Trecho do documento ::
---------------

Mas, organizado o novo Executivo e sua ampla coalizão parlamentar, nota-se que é grande a presença de fichas-sujas (no sentido ampliado do termo) nas hostes governistas, ao passo que arrefeceu a campanha anticorrupção da direita, capitaneada na esfera extrainstitucional pela grande mídia, por grupos como o Movimento Brasil Livre (MBL), por assim dizer, das redes sociais e ruas, e demais segmentos liberal-conservadores e autoritários das classes médias.
A Lei da Ficha Limpa, visando combater a corrupção eleitoral, estabelece critérios rigorosos para o registro das candidaturas. Se o mesmo espírito universal que inspirou essa lei movesse a moralidade política das forças que, na grande mídia, nas ruas e redes sociais, partiram para a ação contra irregularidades ocorridas nas gestões federais encabeçadas pelo PT, a indignação militante e organizada não teria saído de cena, mesmo considerando que é inviável contar com uma participação política de massa em período integral.
O andamento do impeachment alimenta-se de uma zona nebulosa que serve de pano de fundo para os atores deposicionistas extraírem um crime de responsabilidade a partir de um confuso, mas também organizado amálgama sistêmico composto por indignação contra a corrupção, supostas irregularidades fiscais e crise econômica.
Esse amálgama explica o caráter neoliberal da coalizão do impeachment, quem dela participa e qual é, na verdade, seu principal programa: derrotar o PT e as políticas social-desenvolvimentistas e abrir um horizonte de longo prazo para o projeto de país centrado no protagonismo dos mercados, que não distingue interesses nacionais e multinacionais. Para um espectro significativo do imaginário da opinião pública, coproduzido pela grande mídia de ideário neoliberal, o governo deposto seria amplamente errático, e sua derrubada, a panaceia. Avançando o impeachment, como tem ocorrido, a eliminação do bode expiatório teria restaurado a moralidade na esfera pública?
O PMDB, principal partido de sustentação do governo Dilma até maio de 2016, lidera agora o governo interino, com o apoio não só de vários outros partidos da antiga base governista, mas também da ex-oposição (liderada por PSDB, DEM, PPS e SD). Na atual oposição institucional estão a centro-esquerda e a esquerda: PT, PDT, PCdoB e PSOL.

---------------

Informações fornecidas ::
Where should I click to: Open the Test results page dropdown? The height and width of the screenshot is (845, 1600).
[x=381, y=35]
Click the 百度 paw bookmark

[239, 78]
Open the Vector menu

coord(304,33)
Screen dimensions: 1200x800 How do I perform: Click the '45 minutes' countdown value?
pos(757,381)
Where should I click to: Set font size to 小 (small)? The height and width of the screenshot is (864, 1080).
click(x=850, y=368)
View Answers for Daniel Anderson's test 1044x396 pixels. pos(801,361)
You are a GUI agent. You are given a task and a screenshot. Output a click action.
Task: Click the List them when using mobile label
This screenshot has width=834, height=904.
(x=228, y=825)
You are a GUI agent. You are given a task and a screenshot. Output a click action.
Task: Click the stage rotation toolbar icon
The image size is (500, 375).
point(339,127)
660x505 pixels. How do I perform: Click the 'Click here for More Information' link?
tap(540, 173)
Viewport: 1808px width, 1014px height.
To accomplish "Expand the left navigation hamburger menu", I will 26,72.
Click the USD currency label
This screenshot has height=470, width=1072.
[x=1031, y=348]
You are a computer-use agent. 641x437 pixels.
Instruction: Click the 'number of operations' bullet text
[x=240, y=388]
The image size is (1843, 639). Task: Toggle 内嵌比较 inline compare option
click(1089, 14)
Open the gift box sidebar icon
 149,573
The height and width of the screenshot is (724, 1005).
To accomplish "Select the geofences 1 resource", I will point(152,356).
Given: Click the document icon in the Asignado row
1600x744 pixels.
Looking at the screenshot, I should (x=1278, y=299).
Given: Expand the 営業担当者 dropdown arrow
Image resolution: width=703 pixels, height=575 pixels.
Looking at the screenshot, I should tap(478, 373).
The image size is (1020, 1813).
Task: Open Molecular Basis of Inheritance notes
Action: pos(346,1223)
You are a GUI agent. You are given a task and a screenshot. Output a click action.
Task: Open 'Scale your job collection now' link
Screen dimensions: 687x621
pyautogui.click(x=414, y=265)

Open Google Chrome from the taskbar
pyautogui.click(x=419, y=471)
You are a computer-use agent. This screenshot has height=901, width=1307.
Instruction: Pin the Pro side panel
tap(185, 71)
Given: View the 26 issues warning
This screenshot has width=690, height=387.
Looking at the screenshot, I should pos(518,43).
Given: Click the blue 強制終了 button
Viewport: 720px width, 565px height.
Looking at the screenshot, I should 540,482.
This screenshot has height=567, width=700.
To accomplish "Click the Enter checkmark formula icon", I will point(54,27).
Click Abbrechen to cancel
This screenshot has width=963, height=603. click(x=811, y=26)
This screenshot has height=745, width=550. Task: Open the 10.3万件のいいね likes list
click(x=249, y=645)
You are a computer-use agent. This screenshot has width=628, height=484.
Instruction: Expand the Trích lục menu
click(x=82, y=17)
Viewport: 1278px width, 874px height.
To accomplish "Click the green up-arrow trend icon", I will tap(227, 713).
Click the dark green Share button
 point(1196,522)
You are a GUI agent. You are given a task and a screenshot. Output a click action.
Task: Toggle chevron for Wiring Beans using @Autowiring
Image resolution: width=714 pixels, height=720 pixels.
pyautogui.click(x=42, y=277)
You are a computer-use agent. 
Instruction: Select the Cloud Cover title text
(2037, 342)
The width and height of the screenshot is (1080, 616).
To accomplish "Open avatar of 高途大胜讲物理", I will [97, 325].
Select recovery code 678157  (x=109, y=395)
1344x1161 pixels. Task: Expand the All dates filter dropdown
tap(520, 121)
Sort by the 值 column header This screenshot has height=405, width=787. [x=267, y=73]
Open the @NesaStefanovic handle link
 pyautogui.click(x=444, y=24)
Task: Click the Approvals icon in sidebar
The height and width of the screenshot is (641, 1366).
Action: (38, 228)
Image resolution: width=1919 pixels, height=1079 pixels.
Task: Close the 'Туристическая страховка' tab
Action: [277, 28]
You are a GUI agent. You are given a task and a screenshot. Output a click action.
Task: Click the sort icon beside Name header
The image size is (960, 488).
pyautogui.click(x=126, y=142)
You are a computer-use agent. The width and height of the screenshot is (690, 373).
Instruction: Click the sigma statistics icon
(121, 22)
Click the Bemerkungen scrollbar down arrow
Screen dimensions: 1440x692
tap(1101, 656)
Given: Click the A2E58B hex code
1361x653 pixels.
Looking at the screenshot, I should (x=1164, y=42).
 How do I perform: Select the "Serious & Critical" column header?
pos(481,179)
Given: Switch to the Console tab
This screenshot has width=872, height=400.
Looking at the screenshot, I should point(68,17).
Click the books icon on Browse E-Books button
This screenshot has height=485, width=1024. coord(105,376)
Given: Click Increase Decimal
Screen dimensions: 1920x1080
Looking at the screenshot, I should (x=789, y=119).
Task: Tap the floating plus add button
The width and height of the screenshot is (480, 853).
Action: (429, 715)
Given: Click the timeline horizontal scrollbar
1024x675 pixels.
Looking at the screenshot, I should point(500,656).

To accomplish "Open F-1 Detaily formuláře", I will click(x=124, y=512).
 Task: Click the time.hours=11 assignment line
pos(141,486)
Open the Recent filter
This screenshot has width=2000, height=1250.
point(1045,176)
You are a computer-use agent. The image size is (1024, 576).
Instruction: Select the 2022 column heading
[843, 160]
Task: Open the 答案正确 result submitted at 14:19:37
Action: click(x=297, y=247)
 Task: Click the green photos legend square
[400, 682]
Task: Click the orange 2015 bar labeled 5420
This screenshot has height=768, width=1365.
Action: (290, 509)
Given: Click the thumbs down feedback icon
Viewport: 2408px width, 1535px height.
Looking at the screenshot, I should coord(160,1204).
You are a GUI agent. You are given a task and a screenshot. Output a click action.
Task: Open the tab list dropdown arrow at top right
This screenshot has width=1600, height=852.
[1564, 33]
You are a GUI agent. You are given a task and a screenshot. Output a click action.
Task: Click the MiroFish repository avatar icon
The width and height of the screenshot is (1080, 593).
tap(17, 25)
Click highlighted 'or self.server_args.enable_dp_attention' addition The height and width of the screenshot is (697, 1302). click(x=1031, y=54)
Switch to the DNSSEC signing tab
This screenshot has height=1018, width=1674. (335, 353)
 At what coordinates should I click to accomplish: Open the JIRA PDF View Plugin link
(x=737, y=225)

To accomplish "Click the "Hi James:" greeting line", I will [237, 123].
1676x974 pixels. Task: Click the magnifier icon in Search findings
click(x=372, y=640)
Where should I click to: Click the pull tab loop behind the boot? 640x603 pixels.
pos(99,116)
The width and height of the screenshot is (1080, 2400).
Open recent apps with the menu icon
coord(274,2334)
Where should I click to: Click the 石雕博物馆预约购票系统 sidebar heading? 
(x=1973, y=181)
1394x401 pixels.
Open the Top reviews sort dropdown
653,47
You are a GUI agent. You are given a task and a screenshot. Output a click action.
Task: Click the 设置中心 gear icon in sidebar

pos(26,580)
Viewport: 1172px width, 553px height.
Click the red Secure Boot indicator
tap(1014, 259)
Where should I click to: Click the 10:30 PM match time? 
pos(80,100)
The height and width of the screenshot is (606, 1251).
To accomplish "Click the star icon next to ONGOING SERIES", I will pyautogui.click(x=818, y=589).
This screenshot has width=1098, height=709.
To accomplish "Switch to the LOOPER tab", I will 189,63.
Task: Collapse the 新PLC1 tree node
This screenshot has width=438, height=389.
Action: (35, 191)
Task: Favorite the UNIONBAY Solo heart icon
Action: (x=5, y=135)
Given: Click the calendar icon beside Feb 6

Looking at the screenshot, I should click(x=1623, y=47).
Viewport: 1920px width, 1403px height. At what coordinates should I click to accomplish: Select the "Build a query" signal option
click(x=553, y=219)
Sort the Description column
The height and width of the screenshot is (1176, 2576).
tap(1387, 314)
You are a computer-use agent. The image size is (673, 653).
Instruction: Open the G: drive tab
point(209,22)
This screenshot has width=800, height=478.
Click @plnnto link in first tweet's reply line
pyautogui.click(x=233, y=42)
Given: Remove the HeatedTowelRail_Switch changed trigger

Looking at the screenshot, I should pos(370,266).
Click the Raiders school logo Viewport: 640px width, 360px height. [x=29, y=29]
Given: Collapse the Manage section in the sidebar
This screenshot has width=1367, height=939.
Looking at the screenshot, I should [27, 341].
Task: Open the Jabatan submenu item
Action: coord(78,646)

---------------

O que se pede ::
Dê prosseguimento ao trecho sobre o impeachment e o governo interino, partindo de onde ele termina. As linhas acima provêm de outra fonte.

Resposta a seguir ::
A iniciativa do impeachment foi liderada institucionalmente por Eduardo Cunha, então presidente da Câmara dos Deputados, criminoso de colarinho branco de grande monta. Em 1991, no início de sua carreira política, quando foi nomeado para presidir a antiga Telerj, por indicação de Paulo César Farias (ex-testa de ferro de Fernando Collor de Mello), já se envolveu em escândalo de superfaturamento. Sua imensa ficha de irregularidades tornou-se pública de 2015 para cá. Foi acusado pela Procuradoria Geral da Presidência (PGR) de lavagem de dinheiro, corrupção passiva, evasão de divisas e falsidade ideológica e está sendo processado pelo Conselho de Ética da Câmara dos Deputados por ter negado, na CPI da Petrobras, possuir contas na Suíça. Além disso, sua esposa Claudia Cruz é ré na Lava Jato.
Não só é inacreditável a demora na condução do processo de cassação de Cunha na Câmara, como muito preocupante que a votação final pelo plenário do relatório que propõe sua condenação por quebra de decoro parlamentar tenha sido marcada por Rodrigo Maia para 12 de setembro, uma segunda-feira, dia costumeiramente esvaziado na agenda do Legislativo, ainda mais em período pré-eleitoral. Maia, atual presidente da Casa e conterrâneo carioca de bancada de Cunha, assim já se referiu ao maior criminoso da história política brasileira recente, submetido a processo de cassação: “Ele é um político ousado, inteligente, disciplinado e trabalhador. [...] Reúne todas essas qualidades”. Como a aprovação da cassação requer maioria absoluta da Casa, 257 votos, aliados de Cunha avaliam, com contentamento, que a votação será adiada, pois tal quórum só deverá existir em novembro.
Ademais, dos 65 titulares que formaram a Comissão do Impeachment da Câmara 21 respondem a inquérito ou ação penal. E 144 deputados federais que votaram na sessão de autorização do impeachment são investigados em inquéritos ou ações penais no STF. Mesmo sendo conhecidas essas informações sobre Cunha e demais deputados, a suposta campanha programática anticorrupção avançou, contentando-se inescrupulosamente com que políticos fichas-sujas do Congresso Nacional derrotassem a esquerda institucional – vista pela oposição de então como encarnação absoluta de toda a corrupção – e organizassem o governo interino.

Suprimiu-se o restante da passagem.